More accurate to say, a specification cylinder (3A, 3AA, 3AL, etc) can remain in service for five years from the date it passes a hydro and visual according to the DOT and the CFR's.

A cylinder's hydro can lapse indefinitely and it can still be retested. IOW, a cylinder that was last tested in 1953 can still be hydroed. Just didn't want anyone thinking that if you miss the 5 year mark the cylinder is out of service for good just because you didn't have it tested 'every 5 years'.


Additionally, if the shop EVER condems this cylinder on that reasoning, and they can not prove it in writing, then they are wrong, and you have a winnig lawsuit in small claims court.

If you are refering to a dive shop, a dive shop has no authority to "condemn" a cylinder at all, unless they are also a hydrotesting facility licensed by the DOT.
 
On a related note, I have a PST steel tank from '53, (service pressure 2150, not 2250), and it has the concave "magnum champagne bottle" bottom, which like the above tank, allows it to stand up without a tank boot, which I find pretty awesome. (I despise tank boots).

How come new steels don't come with the concave bottoms unless they're big K-bottles or the like? Or even flat bottoms? A search here turns up nothing.

Oh, I work in a shop, but I'm also a "vintage equipment" diver, so I'm fairly savvy to this stuff, and if I don't know something, I find out. Just wanted people to know that not ALL dive shop tank monkeys are helmet-wearing window-lickers.

Only most of them. :wink:
 
How come new steels don't come with the concave bottoms unless they're big K-bottles or the like? Or even flat bottoms? A search here turns up nothing.

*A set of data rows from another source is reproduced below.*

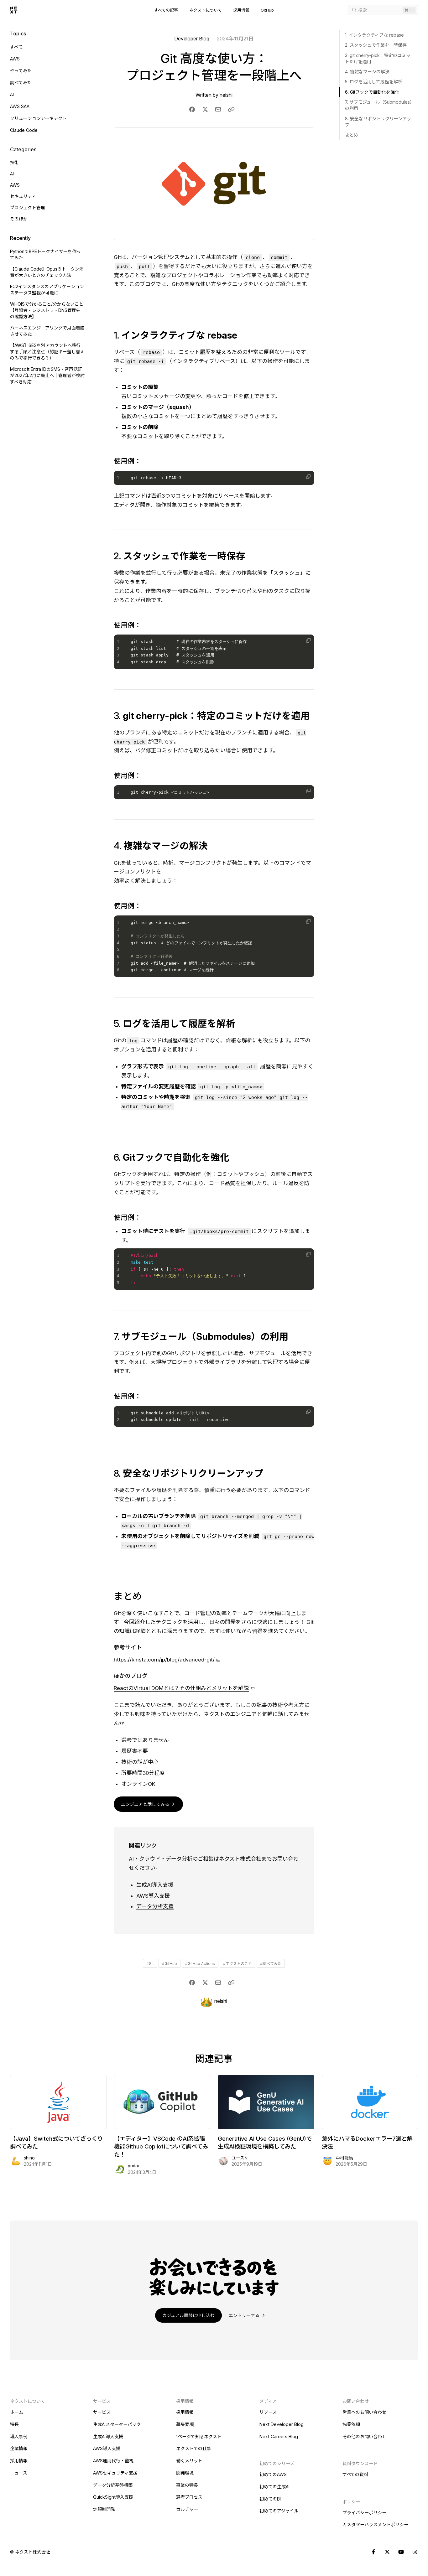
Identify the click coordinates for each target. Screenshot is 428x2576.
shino (29, 2157)
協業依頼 (351, 2424)
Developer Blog (191, 38)
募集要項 (185, 2424)
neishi (226, 95)
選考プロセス (189, 2497)
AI (12, 94)
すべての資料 (355, 2474)
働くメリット (189, 2460)
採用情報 (241, 10)
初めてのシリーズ (276, 2463)
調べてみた (21, 82)
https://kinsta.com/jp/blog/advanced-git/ (164, 1659)
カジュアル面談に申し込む (188, 2315)
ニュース (18, 2472)
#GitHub (169, 1963)
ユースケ (240, 2157)
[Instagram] (415, 2552)
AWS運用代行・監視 (113, 2460)
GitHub (267, 10)
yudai (133, 2165)
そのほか (19, 218)
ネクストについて (205, 10)
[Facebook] (373, 2552)
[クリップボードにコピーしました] (231, 109)
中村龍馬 (344, 2157)
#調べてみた (270, 1963)
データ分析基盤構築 (113, 2485)
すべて (16, 46)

From what I understand, steels cannot be flat bottomed like aluminum tanks due to the spinning process used to manufacture them. I'm not sure how the process for aluminum tanks differs, except that aluminum is softer.

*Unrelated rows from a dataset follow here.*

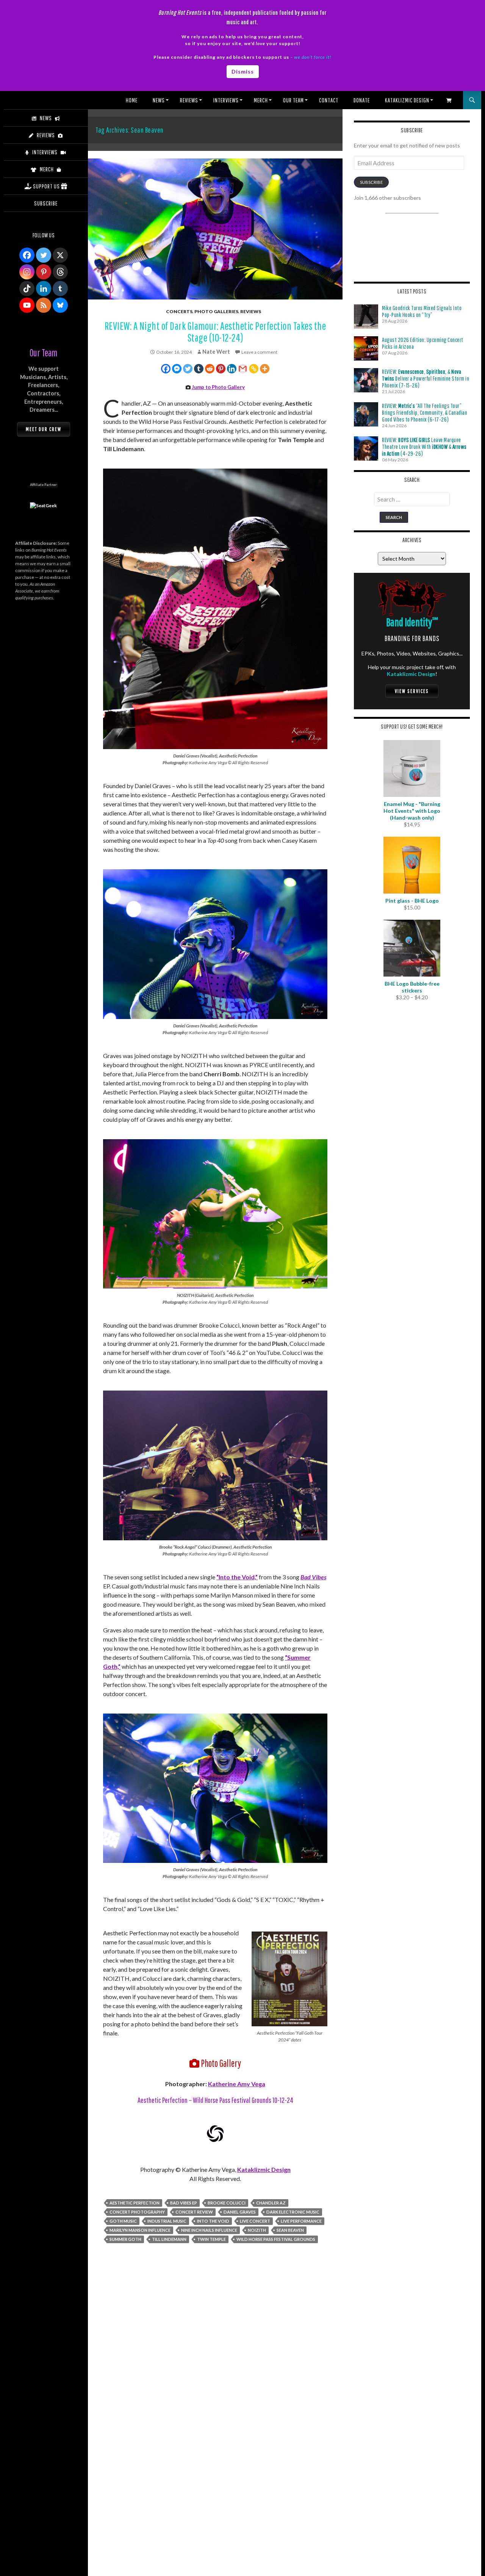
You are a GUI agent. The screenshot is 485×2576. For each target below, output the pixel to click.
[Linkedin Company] (43, 288)
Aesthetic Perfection (135, 2202)
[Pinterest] (220, 368)
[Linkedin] (231, 368)
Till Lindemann (169, 2239)
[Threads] (60, 271)
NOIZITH (257, 2230)
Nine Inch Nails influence (209, 2230)
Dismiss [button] (243, 71)
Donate (362, 100)
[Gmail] (242, 368)
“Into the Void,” (237, 1576)
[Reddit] (209, 368)
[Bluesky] (60, 305)
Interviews (226, 100)
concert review (194, 2211)
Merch (261, 100)
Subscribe (371, 182)
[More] (264, 368)
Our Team (293, 100)
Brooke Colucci (227, 2202)
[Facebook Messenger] (176, 368)
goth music (123, 2221)
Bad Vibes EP (183, 2202)
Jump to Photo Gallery (218, 387)
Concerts (179, 311)
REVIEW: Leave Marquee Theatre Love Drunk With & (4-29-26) (424, 446)
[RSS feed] (43, 305)
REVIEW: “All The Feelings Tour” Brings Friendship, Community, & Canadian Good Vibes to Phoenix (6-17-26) (424, 412)
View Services (412, 691)
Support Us (46, 186)
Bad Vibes (313, 1576)
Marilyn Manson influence (140, 2230)
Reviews (189, 100)
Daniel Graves (240, 2211)
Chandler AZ (271, 2202)
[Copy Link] (253, 368)
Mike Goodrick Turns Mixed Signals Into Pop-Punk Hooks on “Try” (422, 311)
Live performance (301, 2221)
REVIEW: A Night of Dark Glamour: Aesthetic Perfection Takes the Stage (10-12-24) (215, 332)
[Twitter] (187, 368)
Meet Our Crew (43, 429)
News (159, 100)
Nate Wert (216, 351)
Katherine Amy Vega (236, 2083)
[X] (60, 255)
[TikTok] (26, 288)
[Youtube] (26, 305)
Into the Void (213, 2221)
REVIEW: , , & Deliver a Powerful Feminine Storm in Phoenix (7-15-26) (425, 378)
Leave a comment (259, 352)
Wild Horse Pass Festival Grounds (275, 2239)
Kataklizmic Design (407, 100)
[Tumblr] (198, 368)
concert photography (137, 2211)
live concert (255, 2221)
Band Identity (412, 622)
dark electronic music (292, 2211)
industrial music (166, 2221)
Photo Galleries (216, 311)
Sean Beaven (290, 2230)
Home (132, 100)
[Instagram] (26, 271)
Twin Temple (211, 2239)
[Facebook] (166, 368)
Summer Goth (125, 2239)
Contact (328, 100)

Just guessing the "bump bottomed" cylinders fell out of use for scuba due to increased difficulty of inspecting and cleaning for inpection of the four concave recesses, along with the availability of boots that stand round bottomed tanks upright.
 
A little google digging discovered it could be a trim issue as well. A company in England a few years ago made (and might still be making) concave "champagne-bottle" bottom cylinders, like my '53 PST. They indicated that it added .6 kilos to the weight of the tank, (maybe 1.25 pounds), and it was all concentrated in the bottom. This makes sense, and it might make trimming a set out difficult.